Assigned task – Nothing belongs in the answer except the lines of the material that include "agent".

Data records –

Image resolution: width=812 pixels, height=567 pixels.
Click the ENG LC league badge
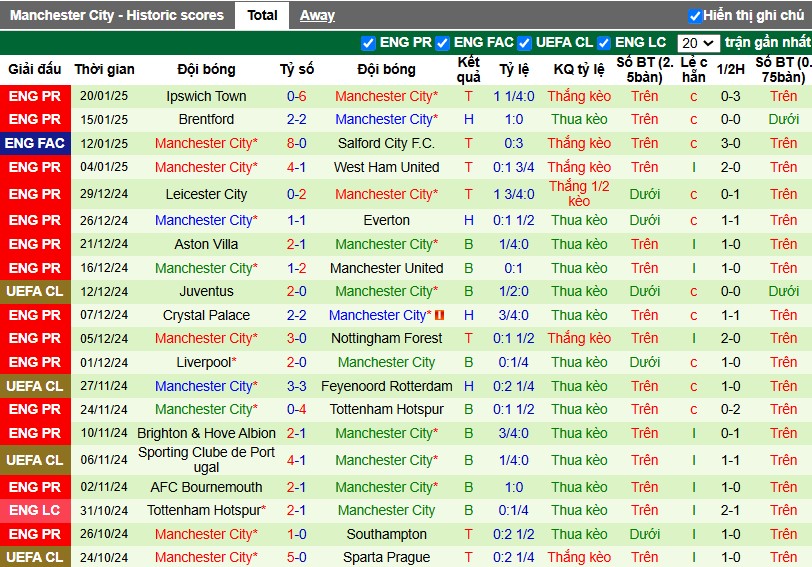(35, 511)
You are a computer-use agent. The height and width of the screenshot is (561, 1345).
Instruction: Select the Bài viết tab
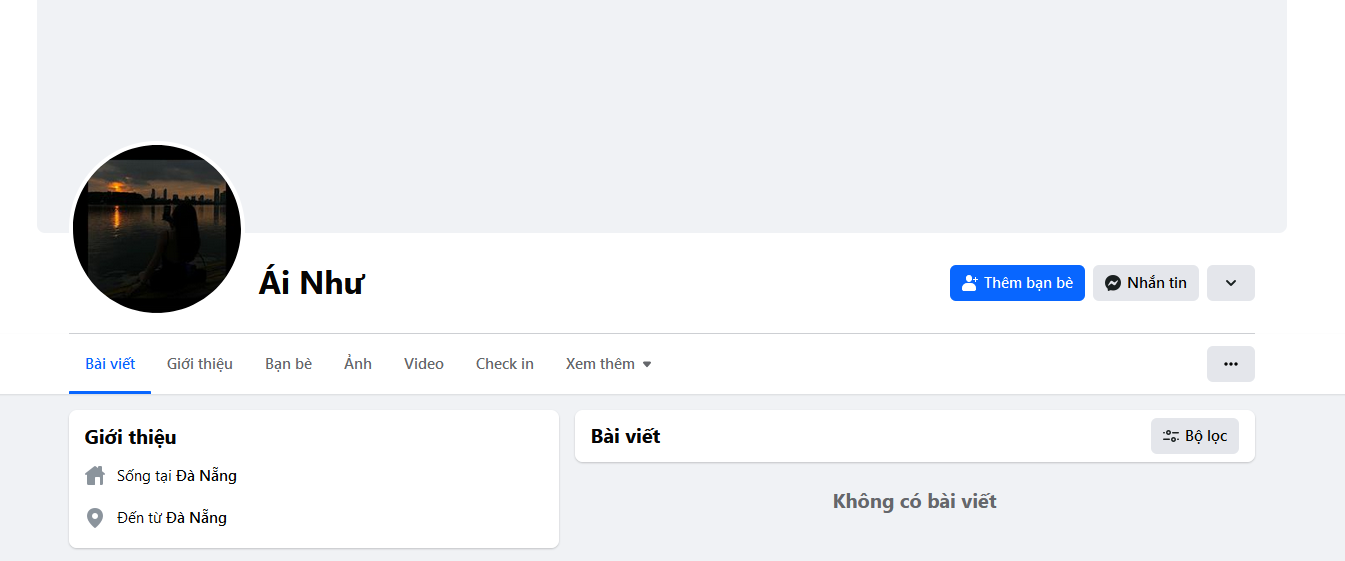(110, 364)
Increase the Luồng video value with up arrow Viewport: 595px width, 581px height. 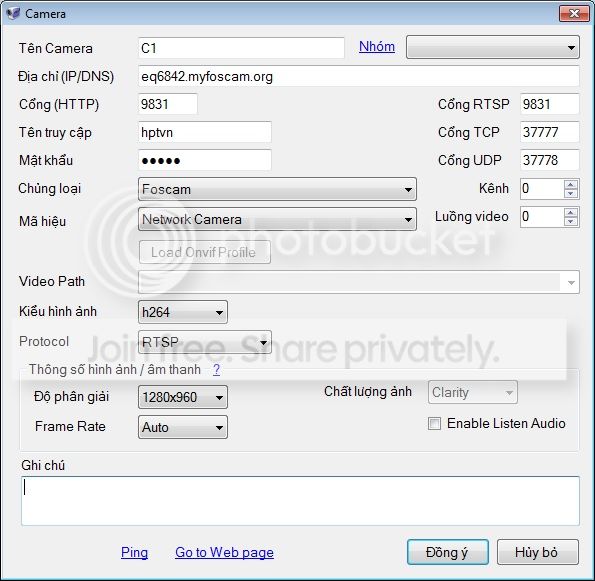[x=571, y=213]
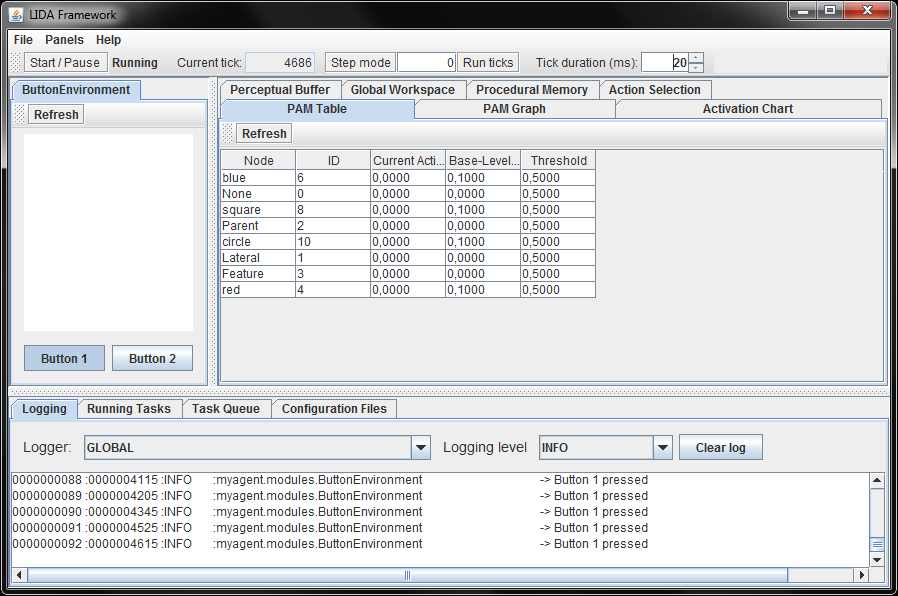Decrease tick duration with the down stepper arrow
Image resolution: width=898 pixels, height=596 pixels.
click(696, 67)
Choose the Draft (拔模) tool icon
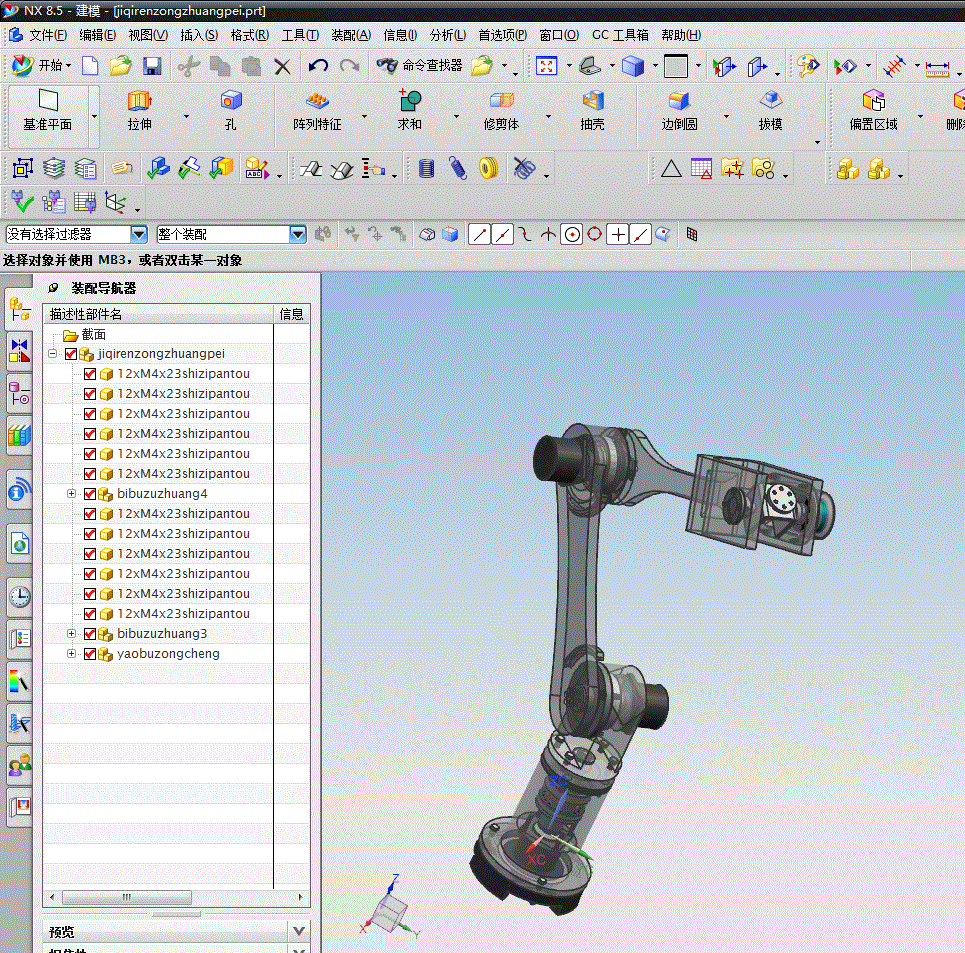Image resolution: width=965 pixels, height=953 pixels. pyautogui.click(x=771, y=101)
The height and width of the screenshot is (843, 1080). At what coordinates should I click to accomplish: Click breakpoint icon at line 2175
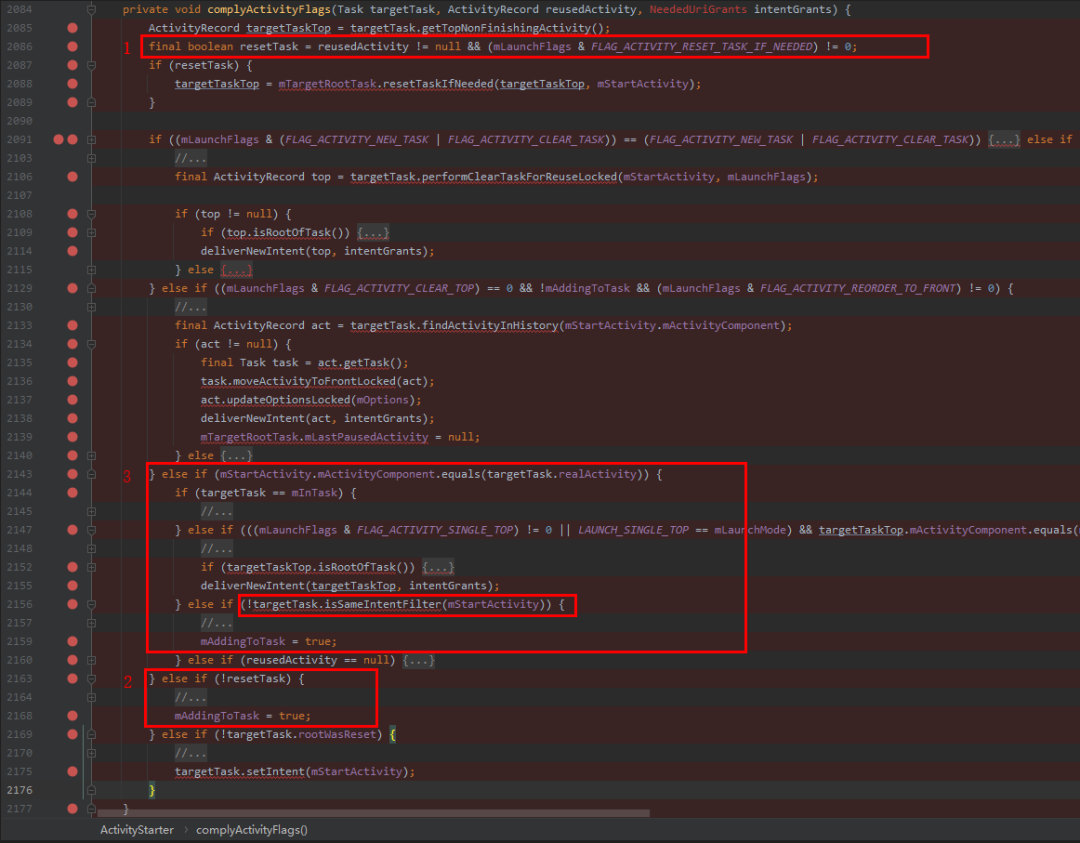72,772
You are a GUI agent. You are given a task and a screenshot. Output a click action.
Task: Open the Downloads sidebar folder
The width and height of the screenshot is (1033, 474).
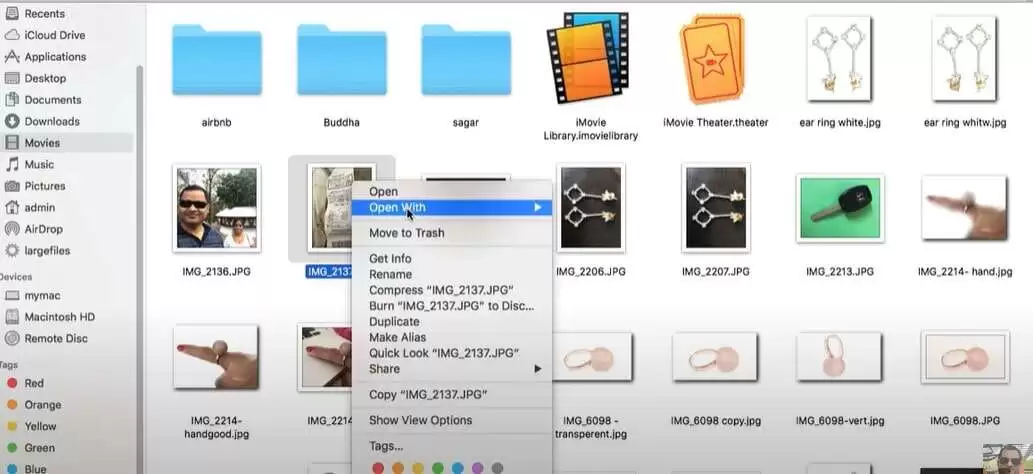point(51,121)
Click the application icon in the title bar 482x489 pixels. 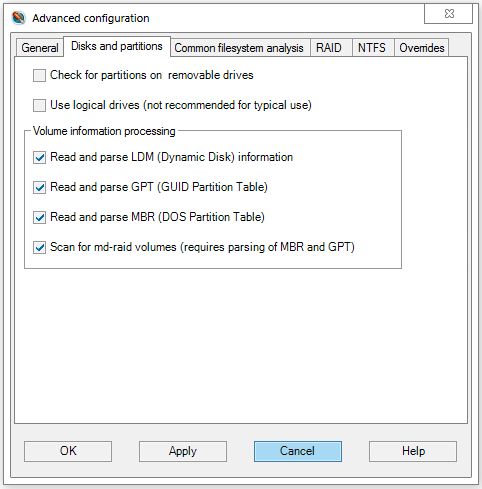18,18
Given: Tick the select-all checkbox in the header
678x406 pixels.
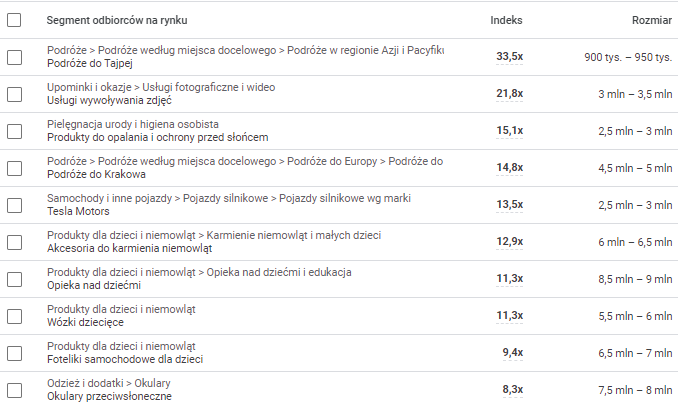Looking at the screenshot, I should pos(14,20).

Answer for this exercise –
You are a computer-use agent. The height and width of the screenshot is (561, 1345).
You are a GUI agent. You are given a task and a screenshot. Output a click action.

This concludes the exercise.